They completely destroyed our family

Download image
Miloslava Müllerová was born on 27 December 1932 into the family of a farmer František Růžička. Her father’s family had been farming in the small village of Chlumec near Olešník for several generations. With 32 hectares of land, they were labeled kulaks after the communist coup in 1948 and were hard hit by the collectivization of agriculture. František Růžička, like several other Chlumec farmers, refused to join the emerging cooperative farm. For their resistance they were punished with liquidation supplies. Her brother František Růžička Jr. was assigned to the Auxiliary Engineering Corps (AEC) and spent two years working in the Barbora coal mine in Karviná. He returned home with poor mental health.
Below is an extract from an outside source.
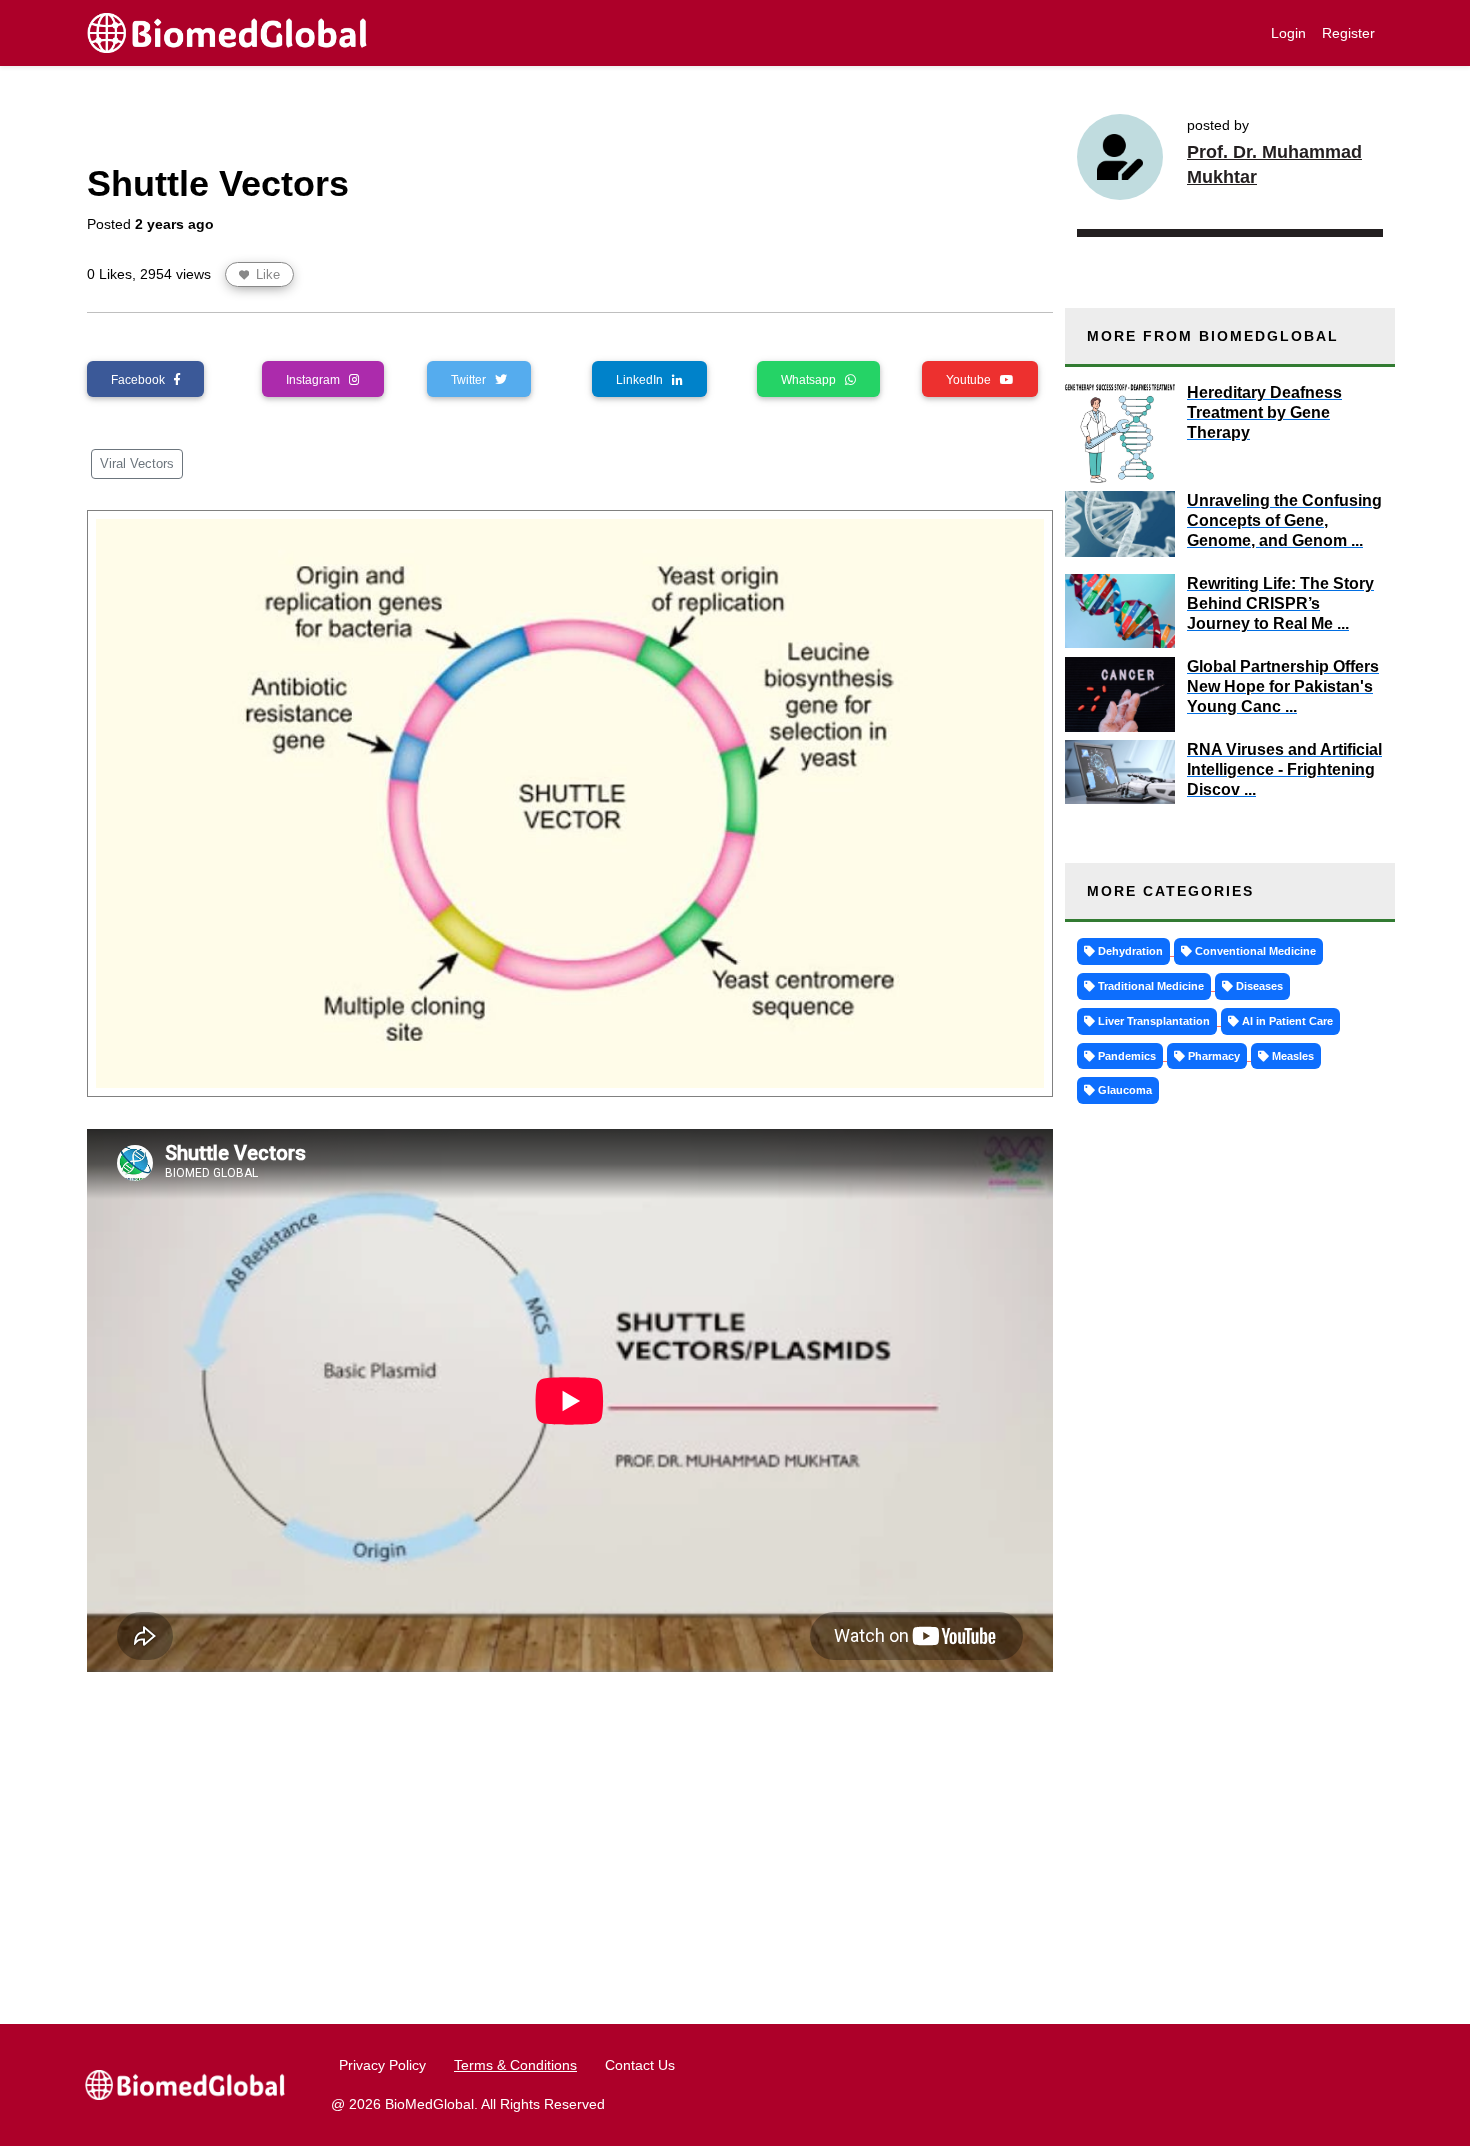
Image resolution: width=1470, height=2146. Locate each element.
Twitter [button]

She did not finish secondary school because she wanted to help her parents on the farm after her brother left for the military service, where only family members were allowed to work after 1948. In 1956, František Růžička was accused of sabotage and the communist jurisdiction sentenced him to five years in a camp, expropriated all the family’s property and displaced her father from the Týn nad Vltavou district forever. Their farm was liquidated. František Růžička spent most of his sentence in the Vojna labour camp near Příbram. Miloslava Müllerová visited her father several times in prison. In 1955, she married and left her family farm, and was unable to find a good job until 1989. She did not return to her family farm until after 1989. The confiscated property was restituted in the 1990s, but no one in the family was interested in working in agriculture anymore, so they sold the farm. The agricultural tradition that had been in the family for generations was destroyed by communist totalitarianism.